▸ Görev A: Bütçe konuşmasına göre Anayasa Mahkemesi, Yargıtay ve Danıştay neden rejim, hukukun üstünlüğü ve hukuk devletiyle doğrudan bağlantılı kurumlar hâline gelir? Bir iki cümleyle açıklayın.
▸ Görev B: Bütçe konuşmasının "Bu vesileyle, Anayasa" sözlerinden "sözlerime başlamak istiyorum." sözlerine kadar olan kısmını hiçbir değişiklik yapmadan yazın.
━━━ Metin bölümü ━━━
GENEL KURUL KONUŞMASI
Konu: 2013 YILI MERKEZÎ YÖNETİM BÜTÇESİ VE 2011 YILI MERKEZÎ YÖNETİM KESİN HESAP KANUNU TASARISI
Yasama Yılı:3
Birleşim:37
Tarih:11.12.2012

MHP GRUBU ADINA FARUK BAL (Konya) - Sayın Başkan, değerli milletvekilleri; demokrasi ve hukukun üstünlüğünün özünü teşkil eden üç önemli kurumumuzla ilgili, 2013 bütçe görüşmelerinde, Milliyetçi Hareket Partisinin düşüncelerini açıklamak üzere huzurunuzdayım. Yüce heyeti saygıyla selamlıyorum.

Bu vesileyle, Anayasa Mahkemesinin, Yargıtayın, Danıştayın ve ilk derece mahkemelerinde görev yapan değerli hâkimlerin, savcıların, kâtiplerin, mübaşirlerin, yazı işleri müdürlerinin, seçim personelinin daha iyi bir yılda, yargıya daha iyi hizmet edebilecek bir imkâna kavuşmalarını dileyerek sözlerime başlamak istiyorum.

Değerli milletvekilleri, "Demokrasi" dediğimiz kavram yasama, yürütme ve yargı organları arasındaki bir denge ve denetim mekanizmasından ibarettir. Yasama, yürütme ve yargı her siyasi rejimde vardır ancak denge ve denetim mekanizmaları sadece ve sadece demokrasilerde vardır. Bu denge ve denetim mekanizmaları kuvvetler arasında, birbirleri arasında bir uyum içerisinde gerçekleştirilirken, güçlerin denetlenmesi sadece yargı organı marifetiyle yapılmaktadır. Dolayısıyla, Anayasa Mahkemesi, Yargıtay ve Danıştay, rejim ile, hukukun üstünlüğü ile ve hukuk devleti ile doğrudan bağlantılı ve günlük siyasi hayatımızı da doğrudan etkileyen 2 üç önemli kurum hâline gelmektedir.
━━━ Çıkarılan bilgiler ━━━
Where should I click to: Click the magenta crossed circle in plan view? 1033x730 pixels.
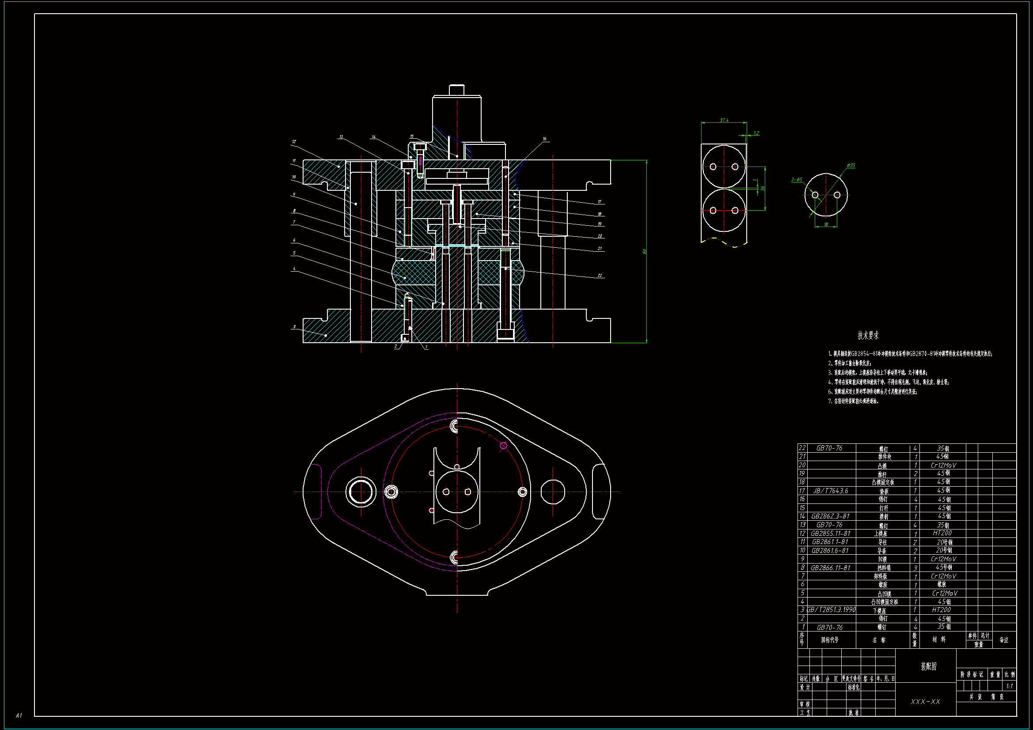point(503,445)
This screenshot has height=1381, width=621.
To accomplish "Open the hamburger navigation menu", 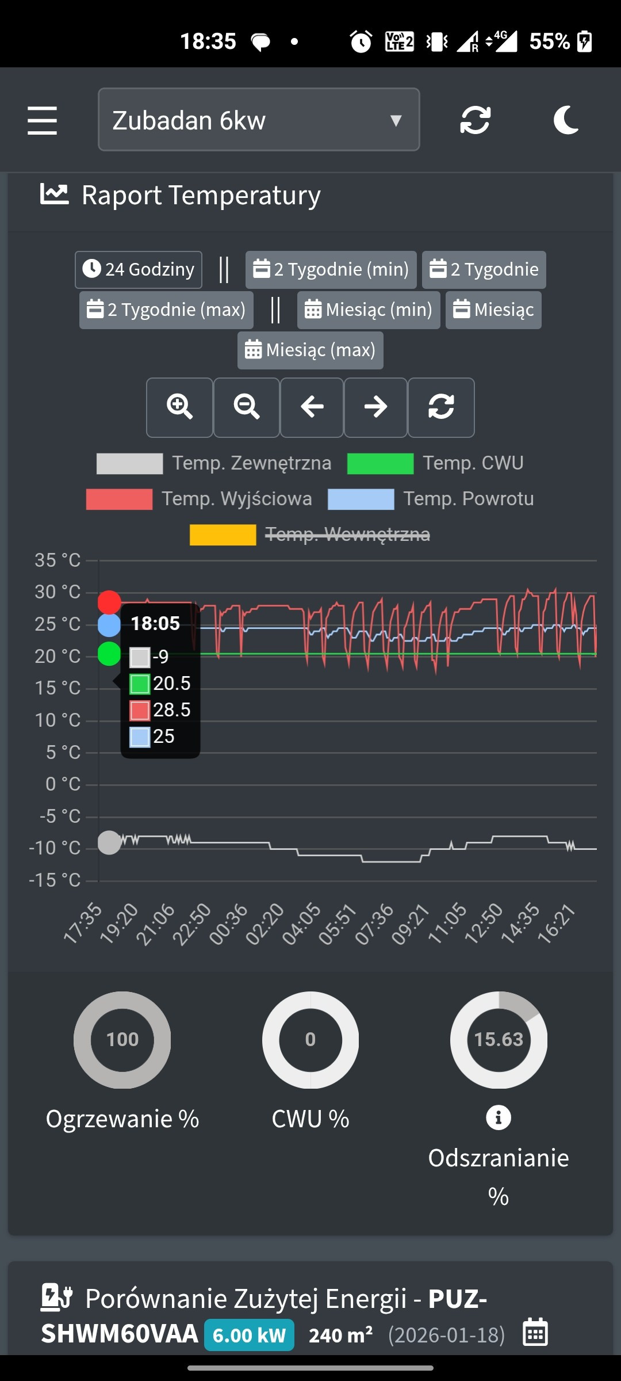I will point(42,120).
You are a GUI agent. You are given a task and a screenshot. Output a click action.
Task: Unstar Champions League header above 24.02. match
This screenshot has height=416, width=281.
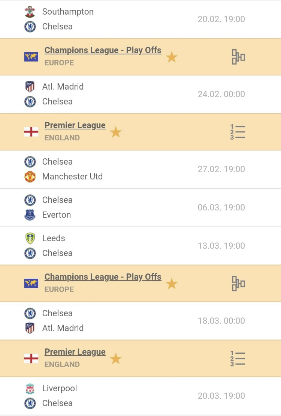pos(172,57)
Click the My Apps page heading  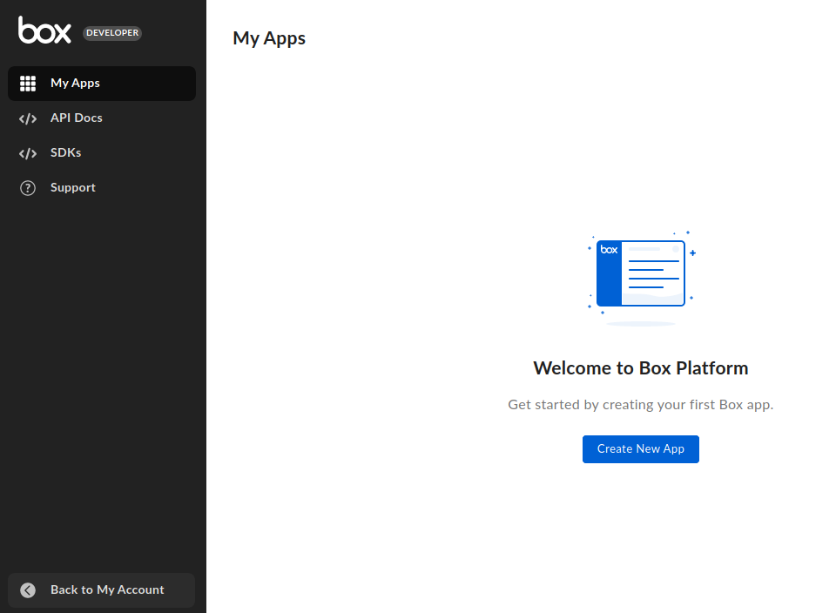tap(268, 37)
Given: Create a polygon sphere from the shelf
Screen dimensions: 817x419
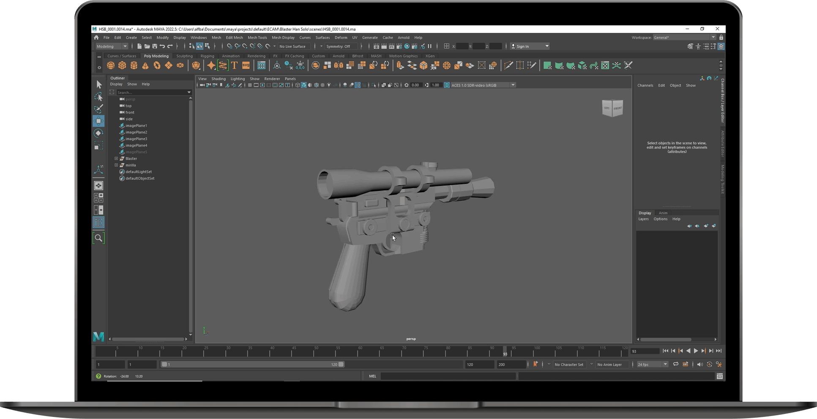Looking at the screenshot, I should tap(111, 65).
━━━
▸ Doğru yanıt A: Demokrasi, yasama, yürütme ve yargı arasındaki denge ve denetim mekanizmasından ibarettir ve güçlerin denetlenmesi sadece yargı organı marifetiyle yapılır. Denetim görevi yargıya düştüğü için bu üç yüksek yargı kurumu rejim, hukukun üstünlüğü ve hukuk devletiyle doğrudan bağlantılı hâle gelir.

▸ Doğru yanıt B:
Bu vesileyle, Anayasa Mahkemesinin, Yargıtayın, Danıştayın ve ilk derece mahkemelerinde görev yapan değerli hâkimlerin, savcıların, kâtiplerin, mübaşirlerin, yazı işleri müdürlerinin, seçim personelinin daha iyi bir yılda, yargıya daha iyi hizmet edebilecek bir imkâna kavuşmalarını dileyerek sözlerime başlamak istiyorum.